Перед ним стоял высокий полный мужчина с усами, высокими залысинами, солидно одетый. Он владел на авторынке несколькими ларьками и был одним из немногих, кто знал по имени оборванного бездомного, таскающего на их рынке тележки.
-- На вот, возьми, - сказал мужчина и протянул бездомному пять гривень. – Купи себе беляш.
Бездомный робко протянул руку за пятеркой.
-- Спасибо.
Вручив пятерку, мужчина пошел дальше, но через несколько шагов обернулся и посмотрел на бездомного.
-- Надеюсь, ты купишь беляш, - сказал он.
Орест посмотрел на пятерку в своей грязной руке. Пять гривень. Грязная, дрожащая рука.
Слезы потекли у него из глаз, но его морщинистое, заросшее дремучей бородой лицо их совсем не ощущало. Орест хотел сказать, что купит беляш, не стопку, но мужчина уже был далеко.
Пятерку Орест сунул в карман. В него он уже неделю складывал то, что никогда больше не сможет потратить.

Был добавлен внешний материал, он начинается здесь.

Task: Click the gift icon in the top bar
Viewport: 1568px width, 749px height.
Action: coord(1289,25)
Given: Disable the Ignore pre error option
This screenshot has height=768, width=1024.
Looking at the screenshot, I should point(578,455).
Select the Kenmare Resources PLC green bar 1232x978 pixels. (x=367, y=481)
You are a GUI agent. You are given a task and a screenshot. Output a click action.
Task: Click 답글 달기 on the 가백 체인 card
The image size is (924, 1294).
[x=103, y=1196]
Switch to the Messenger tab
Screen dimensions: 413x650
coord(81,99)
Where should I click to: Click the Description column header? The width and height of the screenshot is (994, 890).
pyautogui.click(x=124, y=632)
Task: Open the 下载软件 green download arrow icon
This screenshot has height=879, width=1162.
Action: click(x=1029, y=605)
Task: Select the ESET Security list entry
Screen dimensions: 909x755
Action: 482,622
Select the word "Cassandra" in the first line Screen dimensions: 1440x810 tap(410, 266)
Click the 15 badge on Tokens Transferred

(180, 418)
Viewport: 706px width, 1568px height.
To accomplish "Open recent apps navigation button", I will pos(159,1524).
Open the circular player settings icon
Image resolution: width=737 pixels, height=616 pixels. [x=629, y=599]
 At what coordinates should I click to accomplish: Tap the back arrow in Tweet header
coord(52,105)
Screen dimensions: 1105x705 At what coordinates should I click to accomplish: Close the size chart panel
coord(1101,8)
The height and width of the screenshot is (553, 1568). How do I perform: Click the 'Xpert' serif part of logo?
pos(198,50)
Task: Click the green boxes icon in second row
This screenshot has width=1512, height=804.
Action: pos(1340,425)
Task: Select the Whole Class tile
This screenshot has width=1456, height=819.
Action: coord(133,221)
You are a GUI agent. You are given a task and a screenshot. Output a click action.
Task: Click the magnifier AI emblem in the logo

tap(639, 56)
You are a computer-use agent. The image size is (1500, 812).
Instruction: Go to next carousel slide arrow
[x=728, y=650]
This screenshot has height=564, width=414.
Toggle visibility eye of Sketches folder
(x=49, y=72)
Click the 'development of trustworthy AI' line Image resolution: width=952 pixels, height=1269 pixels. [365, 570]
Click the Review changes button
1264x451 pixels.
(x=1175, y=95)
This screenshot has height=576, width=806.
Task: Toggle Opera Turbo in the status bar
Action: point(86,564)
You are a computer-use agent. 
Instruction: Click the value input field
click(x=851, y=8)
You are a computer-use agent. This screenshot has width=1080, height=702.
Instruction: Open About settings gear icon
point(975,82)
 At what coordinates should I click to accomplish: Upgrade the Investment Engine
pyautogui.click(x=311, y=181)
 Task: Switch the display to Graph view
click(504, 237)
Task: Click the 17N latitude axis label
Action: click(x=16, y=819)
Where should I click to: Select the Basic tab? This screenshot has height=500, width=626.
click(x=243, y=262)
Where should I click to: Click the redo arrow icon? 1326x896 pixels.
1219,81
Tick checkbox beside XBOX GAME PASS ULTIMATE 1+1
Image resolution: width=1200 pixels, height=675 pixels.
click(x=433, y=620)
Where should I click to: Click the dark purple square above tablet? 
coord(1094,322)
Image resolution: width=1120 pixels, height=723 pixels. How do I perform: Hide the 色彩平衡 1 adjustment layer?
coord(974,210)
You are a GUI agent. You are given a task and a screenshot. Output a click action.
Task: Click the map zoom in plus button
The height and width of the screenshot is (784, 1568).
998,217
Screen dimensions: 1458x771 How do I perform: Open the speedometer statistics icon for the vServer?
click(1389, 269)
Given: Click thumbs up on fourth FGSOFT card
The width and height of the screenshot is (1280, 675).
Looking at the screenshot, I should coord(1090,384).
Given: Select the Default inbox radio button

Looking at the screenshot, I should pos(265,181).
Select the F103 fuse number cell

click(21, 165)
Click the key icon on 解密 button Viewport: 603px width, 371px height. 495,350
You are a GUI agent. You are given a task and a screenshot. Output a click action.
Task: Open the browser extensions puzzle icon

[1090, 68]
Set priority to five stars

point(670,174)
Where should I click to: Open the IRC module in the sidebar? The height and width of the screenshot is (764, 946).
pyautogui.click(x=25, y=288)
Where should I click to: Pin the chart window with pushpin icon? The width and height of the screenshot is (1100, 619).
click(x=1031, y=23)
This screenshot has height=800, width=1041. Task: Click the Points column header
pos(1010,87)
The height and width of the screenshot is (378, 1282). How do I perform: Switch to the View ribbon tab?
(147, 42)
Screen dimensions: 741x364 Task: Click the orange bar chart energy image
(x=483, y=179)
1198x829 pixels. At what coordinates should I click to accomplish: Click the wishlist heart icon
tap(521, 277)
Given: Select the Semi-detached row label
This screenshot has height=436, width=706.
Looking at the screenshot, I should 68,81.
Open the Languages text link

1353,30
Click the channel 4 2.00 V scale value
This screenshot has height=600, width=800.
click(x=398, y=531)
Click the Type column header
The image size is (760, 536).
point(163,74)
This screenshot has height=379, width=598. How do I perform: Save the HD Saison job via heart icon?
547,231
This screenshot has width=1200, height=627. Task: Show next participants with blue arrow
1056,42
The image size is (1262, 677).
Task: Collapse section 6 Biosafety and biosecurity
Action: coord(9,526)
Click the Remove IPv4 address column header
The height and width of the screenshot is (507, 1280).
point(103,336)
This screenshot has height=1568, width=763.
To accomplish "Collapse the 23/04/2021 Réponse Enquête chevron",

Уже неделя, как его желудок отказывался принимать пищу, неделя, как он не мог толкать груженные железом тележки.
Он еще подумал, что солнце перестало греть, и медленно, боком, стал заваливаться на тротуар. Цигарка выпала из его грязных, заскорузлых пальцев. Он слышал, как проходившие мимо люди останавливались возле него, что-то говорили, голоса сменялись голосами; потом он почувствовал, что кто-то трогает его за плечо. Он приоткрыл глаза. Два здоровенных санитара «скорой» в белых одеждах пытались положить его на носилки.
Последним, что он услышал, прежде чем опустился занавес, были слова одного из санитаров:
-- Черт! Ну и воняет от этой скотины!